»»
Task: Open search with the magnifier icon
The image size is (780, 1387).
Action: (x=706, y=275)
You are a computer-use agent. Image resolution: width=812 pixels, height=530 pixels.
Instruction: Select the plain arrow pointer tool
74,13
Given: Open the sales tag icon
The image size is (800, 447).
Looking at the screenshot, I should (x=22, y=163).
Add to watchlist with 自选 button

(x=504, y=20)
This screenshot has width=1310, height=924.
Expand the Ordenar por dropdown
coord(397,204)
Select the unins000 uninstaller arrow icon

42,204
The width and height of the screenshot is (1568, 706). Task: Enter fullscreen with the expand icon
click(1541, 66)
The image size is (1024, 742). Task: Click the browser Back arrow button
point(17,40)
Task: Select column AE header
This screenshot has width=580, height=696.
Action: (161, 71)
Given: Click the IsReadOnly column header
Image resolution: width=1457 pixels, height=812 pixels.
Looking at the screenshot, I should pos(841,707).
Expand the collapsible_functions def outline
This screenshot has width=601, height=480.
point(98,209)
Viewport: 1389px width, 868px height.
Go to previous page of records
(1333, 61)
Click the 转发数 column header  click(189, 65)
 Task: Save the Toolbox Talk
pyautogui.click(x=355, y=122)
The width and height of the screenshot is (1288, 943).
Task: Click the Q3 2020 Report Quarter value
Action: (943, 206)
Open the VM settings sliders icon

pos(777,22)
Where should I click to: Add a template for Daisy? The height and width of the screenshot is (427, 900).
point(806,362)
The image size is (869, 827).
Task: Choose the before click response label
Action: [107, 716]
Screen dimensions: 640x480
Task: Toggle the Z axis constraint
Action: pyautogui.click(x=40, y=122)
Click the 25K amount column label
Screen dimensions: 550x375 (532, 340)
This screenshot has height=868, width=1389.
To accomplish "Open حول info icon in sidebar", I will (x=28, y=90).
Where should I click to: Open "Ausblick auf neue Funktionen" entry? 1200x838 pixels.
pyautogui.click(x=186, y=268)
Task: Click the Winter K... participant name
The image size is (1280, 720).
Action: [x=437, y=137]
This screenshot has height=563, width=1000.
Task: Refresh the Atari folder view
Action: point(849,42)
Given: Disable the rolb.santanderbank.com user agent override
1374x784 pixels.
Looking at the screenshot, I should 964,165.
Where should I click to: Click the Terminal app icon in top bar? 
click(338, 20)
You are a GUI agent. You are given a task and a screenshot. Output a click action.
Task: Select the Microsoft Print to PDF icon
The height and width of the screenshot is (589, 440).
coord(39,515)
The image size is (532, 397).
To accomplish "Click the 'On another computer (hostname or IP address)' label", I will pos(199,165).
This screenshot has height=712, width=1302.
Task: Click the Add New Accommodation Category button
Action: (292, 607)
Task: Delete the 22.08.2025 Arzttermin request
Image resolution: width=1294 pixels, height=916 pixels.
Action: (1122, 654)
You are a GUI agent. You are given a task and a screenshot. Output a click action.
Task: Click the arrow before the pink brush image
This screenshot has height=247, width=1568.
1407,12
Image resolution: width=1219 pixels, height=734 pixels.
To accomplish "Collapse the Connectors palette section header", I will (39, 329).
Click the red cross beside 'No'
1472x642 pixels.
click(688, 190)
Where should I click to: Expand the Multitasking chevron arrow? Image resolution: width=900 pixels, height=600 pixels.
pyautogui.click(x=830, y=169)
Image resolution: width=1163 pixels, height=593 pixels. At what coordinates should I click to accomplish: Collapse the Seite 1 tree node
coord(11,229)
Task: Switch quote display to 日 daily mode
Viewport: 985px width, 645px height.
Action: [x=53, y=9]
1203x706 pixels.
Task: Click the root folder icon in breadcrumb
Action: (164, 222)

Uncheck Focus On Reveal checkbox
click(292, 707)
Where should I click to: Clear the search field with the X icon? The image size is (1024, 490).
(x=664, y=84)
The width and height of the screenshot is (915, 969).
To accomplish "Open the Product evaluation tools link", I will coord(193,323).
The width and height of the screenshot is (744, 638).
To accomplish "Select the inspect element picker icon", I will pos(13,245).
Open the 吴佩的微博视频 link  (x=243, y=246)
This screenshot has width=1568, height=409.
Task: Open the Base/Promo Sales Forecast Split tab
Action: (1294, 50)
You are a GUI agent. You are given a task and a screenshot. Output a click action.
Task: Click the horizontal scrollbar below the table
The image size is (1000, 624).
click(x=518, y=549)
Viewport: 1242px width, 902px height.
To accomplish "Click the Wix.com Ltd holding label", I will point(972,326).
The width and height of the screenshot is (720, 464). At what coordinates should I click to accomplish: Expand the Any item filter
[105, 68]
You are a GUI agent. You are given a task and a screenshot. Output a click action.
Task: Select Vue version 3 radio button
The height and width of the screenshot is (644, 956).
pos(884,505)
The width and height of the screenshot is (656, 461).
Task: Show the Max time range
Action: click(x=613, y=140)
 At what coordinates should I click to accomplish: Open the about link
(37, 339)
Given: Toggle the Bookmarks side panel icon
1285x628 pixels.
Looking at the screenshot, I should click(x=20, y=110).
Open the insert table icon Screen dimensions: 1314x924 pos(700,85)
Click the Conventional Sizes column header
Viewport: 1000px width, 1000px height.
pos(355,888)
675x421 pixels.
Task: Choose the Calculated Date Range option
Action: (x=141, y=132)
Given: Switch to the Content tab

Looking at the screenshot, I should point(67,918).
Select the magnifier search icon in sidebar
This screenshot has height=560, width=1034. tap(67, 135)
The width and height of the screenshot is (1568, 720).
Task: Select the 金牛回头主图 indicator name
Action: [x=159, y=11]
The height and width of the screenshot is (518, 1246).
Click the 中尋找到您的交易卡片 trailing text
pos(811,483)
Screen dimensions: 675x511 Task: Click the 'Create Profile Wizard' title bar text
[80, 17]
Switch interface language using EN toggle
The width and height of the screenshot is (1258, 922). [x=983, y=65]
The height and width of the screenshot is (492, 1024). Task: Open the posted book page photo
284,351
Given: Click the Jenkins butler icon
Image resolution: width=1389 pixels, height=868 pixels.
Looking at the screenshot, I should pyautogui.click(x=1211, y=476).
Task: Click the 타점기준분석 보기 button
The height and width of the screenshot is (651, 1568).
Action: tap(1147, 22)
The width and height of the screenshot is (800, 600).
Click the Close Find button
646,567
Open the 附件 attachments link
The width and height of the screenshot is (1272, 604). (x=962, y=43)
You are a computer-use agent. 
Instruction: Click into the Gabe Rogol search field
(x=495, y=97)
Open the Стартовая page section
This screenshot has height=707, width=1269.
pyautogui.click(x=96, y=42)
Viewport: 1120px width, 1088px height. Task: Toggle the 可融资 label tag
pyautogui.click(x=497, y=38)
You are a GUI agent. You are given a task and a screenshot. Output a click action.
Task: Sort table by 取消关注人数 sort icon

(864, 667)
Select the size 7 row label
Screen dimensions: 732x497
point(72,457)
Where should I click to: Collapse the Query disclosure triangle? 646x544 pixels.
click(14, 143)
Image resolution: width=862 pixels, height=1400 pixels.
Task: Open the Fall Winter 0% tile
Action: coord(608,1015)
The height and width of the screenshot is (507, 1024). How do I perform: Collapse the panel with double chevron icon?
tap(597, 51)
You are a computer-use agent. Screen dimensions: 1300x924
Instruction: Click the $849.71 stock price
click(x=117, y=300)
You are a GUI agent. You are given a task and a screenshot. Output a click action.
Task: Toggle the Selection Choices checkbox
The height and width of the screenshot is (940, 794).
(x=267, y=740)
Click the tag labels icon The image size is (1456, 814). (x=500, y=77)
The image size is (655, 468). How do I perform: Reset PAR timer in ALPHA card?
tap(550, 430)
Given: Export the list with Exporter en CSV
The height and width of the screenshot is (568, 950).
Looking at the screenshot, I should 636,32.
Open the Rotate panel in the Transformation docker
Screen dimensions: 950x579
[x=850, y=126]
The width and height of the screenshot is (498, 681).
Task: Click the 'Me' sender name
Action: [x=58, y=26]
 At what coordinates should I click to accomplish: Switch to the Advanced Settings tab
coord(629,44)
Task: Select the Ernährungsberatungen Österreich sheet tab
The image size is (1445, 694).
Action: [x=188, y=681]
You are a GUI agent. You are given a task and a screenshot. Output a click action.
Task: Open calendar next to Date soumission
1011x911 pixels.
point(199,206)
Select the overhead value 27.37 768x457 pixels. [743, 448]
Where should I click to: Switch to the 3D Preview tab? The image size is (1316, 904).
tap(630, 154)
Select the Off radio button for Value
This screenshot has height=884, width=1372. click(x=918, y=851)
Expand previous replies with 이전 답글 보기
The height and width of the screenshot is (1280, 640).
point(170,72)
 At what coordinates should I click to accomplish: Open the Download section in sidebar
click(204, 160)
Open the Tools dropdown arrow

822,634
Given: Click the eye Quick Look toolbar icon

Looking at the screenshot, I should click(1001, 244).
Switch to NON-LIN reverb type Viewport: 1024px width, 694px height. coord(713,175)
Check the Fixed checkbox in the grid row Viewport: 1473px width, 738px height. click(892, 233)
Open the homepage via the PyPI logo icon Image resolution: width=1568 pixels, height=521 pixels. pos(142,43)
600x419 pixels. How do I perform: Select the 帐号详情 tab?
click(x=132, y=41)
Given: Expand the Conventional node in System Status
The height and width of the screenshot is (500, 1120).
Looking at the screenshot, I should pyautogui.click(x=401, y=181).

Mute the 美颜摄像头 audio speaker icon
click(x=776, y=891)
««
What the task asks: Each line from the top of the entries above through the line containing "Given: Open the sales tag icon" must be transcribed exactly, and no other line may appear.

Solution to this task:
Task: Open search with the magnifier icon
The image size is (780, 1387).
Action: (x=706, y=275)
You are a computer-use agent. Image resolution: width=812 pixels, height=530 pixels.
Instruction: Select the plain arrow pointer tool
74,13
Given: Open the sales tag icon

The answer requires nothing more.